Beschleunigt wird die Energiedebatte noch, weil das CCS-Gesetz für unterirdische CO2-Speicher im Bundesrat Ende nächster Woche scheitern könnte – und damit auch die Pläne des Energiekonzerns Vattenfall für ein CCS-Kraftwerk in Jänschwalde und einen Speicher in Ostbrandenburg hinfällig sind. Dann aber wären Brandenburgs Klimaschutzziele zur Reduzierung des CO2-Ausstoßes, der zum größten Teil aus den als Dreckschleudern geltenden Braunkohlekraftwerken stammt, nicht mehr zu halten. In der SPD-Fraktion ist daher die Abkehr von den ehrgeizigen Klimazielen kein Tabu mehr, auch wenn es niemand offen ausspricht.
Der Fraktionschef der SPD-Bundestagsfraktion, Frank-Walter Steinmeier, der in Brandenburg/Havel seinen Wahlkreis hat, plädierte auf der Klausur der Landtagsfraktion in Joachimsthal (Barnim) für eine stärkere Nutzung der Braunkohle, auch ohne CCS. Man werde für „eine längere Übergangszeit auf Kohle angewiesen“ sein. Daher müssten alle geplanten und im Bau befindlichen Braunkohlekraftwerke „zu Ende gebaut werden“. Dazu zählt auch ein Neubau in Jänschwalde. Damit heizte Steinmeier Spekulationen an, ob Vattenfall nun statt des geplanten CCS-Kraftwerkes bei einem Scheitern des Gesetzes einfach ein herkömmliches errichten könnte. Das aber würde eine Abkehr von der bisherigen rot-roten Linie bedeuten, wonach der Neubau von Kraftwerken an eine deutliche Reduzierung des CO2-Ausstoßes etwa durch CCS gekoppelt sein muss.

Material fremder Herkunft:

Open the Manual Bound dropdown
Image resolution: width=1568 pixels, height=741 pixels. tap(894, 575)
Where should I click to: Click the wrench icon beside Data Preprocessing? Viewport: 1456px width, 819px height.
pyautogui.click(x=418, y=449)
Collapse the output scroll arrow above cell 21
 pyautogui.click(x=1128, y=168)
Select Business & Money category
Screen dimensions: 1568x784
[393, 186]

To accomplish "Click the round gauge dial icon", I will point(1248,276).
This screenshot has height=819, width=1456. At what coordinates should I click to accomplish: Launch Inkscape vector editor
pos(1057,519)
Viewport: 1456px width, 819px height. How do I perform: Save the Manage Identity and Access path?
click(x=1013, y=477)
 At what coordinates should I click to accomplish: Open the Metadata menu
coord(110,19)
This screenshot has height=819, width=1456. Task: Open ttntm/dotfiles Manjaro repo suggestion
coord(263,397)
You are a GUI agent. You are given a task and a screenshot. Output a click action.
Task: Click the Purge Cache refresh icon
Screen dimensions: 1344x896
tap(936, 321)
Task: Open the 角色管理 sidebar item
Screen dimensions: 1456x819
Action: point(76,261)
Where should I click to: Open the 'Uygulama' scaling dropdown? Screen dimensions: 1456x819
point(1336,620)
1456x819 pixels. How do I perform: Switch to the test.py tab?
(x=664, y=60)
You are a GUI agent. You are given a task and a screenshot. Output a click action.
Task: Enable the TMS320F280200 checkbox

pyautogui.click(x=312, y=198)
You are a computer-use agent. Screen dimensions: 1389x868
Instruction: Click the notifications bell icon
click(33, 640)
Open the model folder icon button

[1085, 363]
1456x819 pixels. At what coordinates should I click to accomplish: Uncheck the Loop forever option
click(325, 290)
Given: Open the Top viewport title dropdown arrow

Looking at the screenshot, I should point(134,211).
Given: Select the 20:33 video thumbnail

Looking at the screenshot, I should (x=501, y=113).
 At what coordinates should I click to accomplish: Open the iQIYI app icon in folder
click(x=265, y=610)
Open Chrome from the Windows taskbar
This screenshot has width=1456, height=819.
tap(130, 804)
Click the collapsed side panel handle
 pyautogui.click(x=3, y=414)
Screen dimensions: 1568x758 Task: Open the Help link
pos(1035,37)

Nun sucht die SPD nach einer neuen Strategie. Man könne nicht aus Atomenergie und der Kohleverstromung gleichzeitig aussteigen, hieß es. SPD-Fraktionschef Ralf Holzschuher hielt sich am Donnerstag in Joachimsthal auffällig bedeckt, wohin die Sozialdemokraten in der Energiepolitik steuern. Im RBB hatte er am Mittwoch gesagt; „Wir brauchen Braunkohle längerfristig für eine Übergangszeit von einigen Jahrzehnten bis 2050.“ Die Fraktion konnte sich aber nicht auf ein Strategiepapier einigen und hat einen Arbeitskreis damit beauftragt. Über Klimaschutz wurde offiziell auffällig wenig gesprochen. Stattdessen sagte Holzschuher: „Wir müssen uns über eine andere Energiestrategie im Land nach dem Ausstieg aus der Kernenergie Gedanken machen und überlegen, was das für das Land bedeutet.“
Ministerpräsident und SPD-Landeschef Matthias Platzeck spielte die Arbeitsplatz-Karte aus: In Brandenburg gebe es noch immer eine Stahlindustrie und eine wachsende Papierindustrie, die auf eine „bezahlbare und sichere Energieversorgung“ angewiesen seien. Wenn es durch Strom aus erneuerbaren Energien, bei denen Brandenburg deutschlandweit Spitzenreiter ist, „zu Schwankungen kommt, werden wir diese Industrie nicht mehr lange halten können. Die Folgen kann sich jeder ausrechnen“.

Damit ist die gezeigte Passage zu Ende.